Текст —
* * * * * * * * *
Кандинский. Истоки. 1866-1907.
В мире искусства.
В декабре 1896 г. Кандинский вместе с женой Анной прибыли в Мюнхен. В начале 1897 г. Кандинский начал учиться в частной художественной школе Антона Ажбе (Anton Azb), где он встретил группу молодых русских художников, лидером которой был Игорь Грабарь и в которую входили Дмитрий Кардовский, Алексей Явленский и Марианна Веревкина [Грабарь 1937: 118–119, 122, 141].
Грабарь, Кардовский и Явленский, подобно Кандинскому, начали свой жизненный путь в сферах, далеких от искусства. Грабарь учился на юридическом факультете Санкт-Петербургского университета с 1889 по 1893 гг. Кардовский, как и Кандинский, изучал право в Московском университете с 1886 по 1891 гг. Явленский, гвардейский офицер, служил в армии с 1877 по 1896 гг.
В отличие от Кандинского, Грабарь и Кардовский начали учиться в Санкт-Петербургской Академии художеств под руководством Павла Чистякова, известного своими принципами конструктивного рисунка, и Ильи Репина, выдающегося художника, который, однако, учил только собственным примером, без лекций. Вся система академического обучения находилась в то время в глубоком кризисе, и в июне 1896 г. Грабарь и Кардовский оставили Россию. Приехав в Париж, они поступили в художественную школу Фернана Кормона (Fernand Cormon), в которой учился их друг Виктор Борисов-Мусатов. Грабарь считал Кормона самым серьезным учителем в Париже, но не принял его подход к рисунку, основанный, как он увидел, только на измерениях, обеспечивающих правильную передачу пропорций модели. Посетив мюнхенскую школу Ажбе, Грабарь и Кардовский решили остаться в ней, впечатленные мастерством Ажбе-рисовальщика, а также этюдами его учеников, которые, как вспоминал Грабарь, «были намного грамотнее общего уровня этюдов репинской мастерской» [Грабарь 1937: 65–102, 110–121; см. также: Подобедова 1957: 8–14; 1964: 26, 46–50; Русакова 1966: 17–19, 36–40].
* * * * * * * * *
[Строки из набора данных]
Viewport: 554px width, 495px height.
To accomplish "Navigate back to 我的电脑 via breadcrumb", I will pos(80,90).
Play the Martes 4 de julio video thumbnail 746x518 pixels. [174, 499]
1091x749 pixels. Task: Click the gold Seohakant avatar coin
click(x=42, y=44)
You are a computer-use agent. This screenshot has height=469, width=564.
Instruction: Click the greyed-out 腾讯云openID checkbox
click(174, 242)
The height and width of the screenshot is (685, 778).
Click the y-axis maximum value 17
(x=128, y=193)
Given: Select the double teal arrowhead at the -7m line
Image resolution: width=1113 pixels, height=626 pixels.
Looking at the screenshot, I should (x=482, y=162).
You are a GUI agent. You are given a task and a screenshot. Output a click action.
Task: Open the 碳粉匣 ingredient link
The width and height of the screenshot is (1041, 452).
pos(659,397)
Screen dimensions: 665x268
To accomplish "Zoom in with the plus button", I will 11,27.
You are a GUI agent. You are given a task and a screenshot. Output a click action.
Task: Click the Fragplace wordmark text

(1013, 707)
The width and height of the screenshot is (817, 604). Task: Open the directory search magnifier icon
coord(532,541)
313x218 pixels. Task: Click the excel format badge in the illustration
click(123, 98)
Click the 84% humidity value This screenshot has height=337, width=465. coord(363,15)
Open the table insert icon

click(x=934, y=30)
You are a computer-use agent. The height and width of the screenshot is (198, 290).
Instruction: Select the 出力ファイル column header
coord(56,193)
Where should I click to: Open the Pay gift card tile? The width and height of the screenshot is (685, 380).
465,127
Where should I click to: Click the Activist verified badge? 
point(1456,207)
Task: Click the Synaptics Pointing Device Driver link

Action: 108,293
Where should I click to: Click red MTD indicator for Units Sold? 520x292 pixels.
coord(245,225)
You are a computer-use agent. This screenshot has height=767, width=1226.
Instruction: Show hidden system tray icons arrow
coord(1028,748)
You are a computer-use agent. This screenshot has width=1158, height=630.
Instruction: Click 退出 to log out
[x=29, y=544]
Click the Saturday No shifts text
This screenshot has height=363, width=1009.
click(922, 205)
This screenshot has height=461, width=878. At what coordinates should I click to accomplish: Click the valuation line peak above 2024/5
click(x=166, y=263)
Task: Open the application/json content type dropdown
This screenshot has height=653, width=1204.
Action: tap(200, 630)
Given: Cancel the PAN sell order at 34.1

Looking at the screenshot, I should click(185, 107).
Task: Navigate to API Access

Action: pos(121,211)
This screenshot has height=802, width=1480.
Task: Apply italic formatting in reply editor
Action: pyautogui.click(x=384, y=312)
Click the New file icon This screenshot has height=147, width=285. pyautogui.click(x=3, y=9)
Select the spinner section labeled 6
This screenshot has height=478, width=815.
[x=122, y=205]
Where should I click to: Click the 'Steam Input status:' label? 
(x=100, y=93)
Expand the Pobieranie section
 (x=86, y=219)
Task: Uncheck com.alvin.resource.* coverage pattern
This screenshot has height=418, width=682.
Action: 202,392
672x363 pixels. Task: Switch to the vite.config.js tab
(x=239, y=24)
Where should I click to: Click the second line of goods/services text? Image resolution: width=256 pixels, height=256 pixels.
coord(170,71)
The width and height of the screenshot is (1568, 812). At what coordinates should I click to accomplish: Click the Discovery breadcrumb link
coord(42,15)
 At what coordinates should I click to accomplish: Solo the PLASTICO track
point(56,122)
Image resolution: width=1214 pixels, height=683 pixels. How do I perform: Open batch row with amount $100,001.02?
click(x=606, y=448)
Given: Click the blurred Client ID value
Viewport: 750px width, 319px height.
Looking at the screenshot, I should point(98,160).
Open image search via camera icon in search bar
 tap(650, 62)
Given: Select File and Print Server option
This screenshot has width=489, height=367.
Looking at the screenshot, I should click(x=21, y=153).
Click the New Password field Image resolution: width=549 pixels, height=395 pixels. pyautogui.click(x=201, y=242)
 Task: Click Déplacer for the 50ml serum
* * * * * * * * *
Задание 1 —
Ответьте по тексту о Кандинском:
(а) Когда Кандинский с женой прибыли в Мюнхен?
(б) Где и в какие годы Кардовский изучал право?
(в) В какую художественную школу поступили Грабарь и Кардовский, приехав в Париж?
Задание 2 — Продолжите текст о Кандинском, начав сразу после его последнего предложения.

Ответ 1 —
(а) В декабре 1896 г.
(б) В Московском университете, с 1886 по 1891 гг.
(в) В школу Фернана Кормона.

Ответ 2 —
Для Грабаря и Кардовского, которые вернулись в Россию в 1901 г., время их пребывания в Мюнхене было лишь периодом учебы в чужой стране. Для Кандинского же Мюнхен, вызвавший у него очень личные, счастливые воспоминания о детских играх со своей тетей и о немецких сказках его детских лет, стал его «вторым домом», местом его «рождения» в мире искусства:
Одним из ярких детских, связанных с участием Елизаветы Ивановны, воспоминаний, была оловянная буланая лошадка из игрушечных скачек <…>. По приезде моем в Мюнхен, куда я отправился тридцати лет, поставив крест на всей длинной работе прежних лет, учиться живописи, я в первые же дни встретил на улицах совершенно такую же буланую лошадь. <…> И полусознательное, но полное солнца обещание шевельнулось во мне. Она воскресила мою оловянную буланку и привязала узелком Мюнхен к годам моего детства. Этой буланке я обязан чувством, которое я питал к Мюнхену: он стал моим вторым домом. <…> И немецкие сказки моих детских лет ожили во мне. Исчезнувшие теперь высокие, узкие крыши на Promenadeplatz, на теперешнем Lenbachplatz, старый Schwabing и в особенности Au <…> превратили эти сказки в действительность. <…> Я радовался надписи «Kunstmhle»[82], и мне казалось, что я живу в городе искусства, а значит, и в городе сказки [Кандинский 1918: 10, 36, 45].
Ажбе учил рисовать по принципам основных линий и форм, представляющих конструкцию фигуры. Его метод отвечал желанию Грабаря овладеть законами достоверного изображения реальности. Грабарь писал, что он «заранее шел на полный отказ от субъективистических и индивидуалистических художественных концепций» и искал «такой способ писания с натуры, который давал бы максимальные гарантии самоконтроля и объективной правды, необходимой при школьном штудировании» [Грабарь 1937: 136; см. также: Подобедова 1957: 16]. Усвоив метод Ажбе, который был близок подходу Чистякова, Грабарь и Кардовский вскоре приобрели в школе «репутацию мастеров» [Грабарь 1937: 126–128, 137–138; Подобедова 1957: 14].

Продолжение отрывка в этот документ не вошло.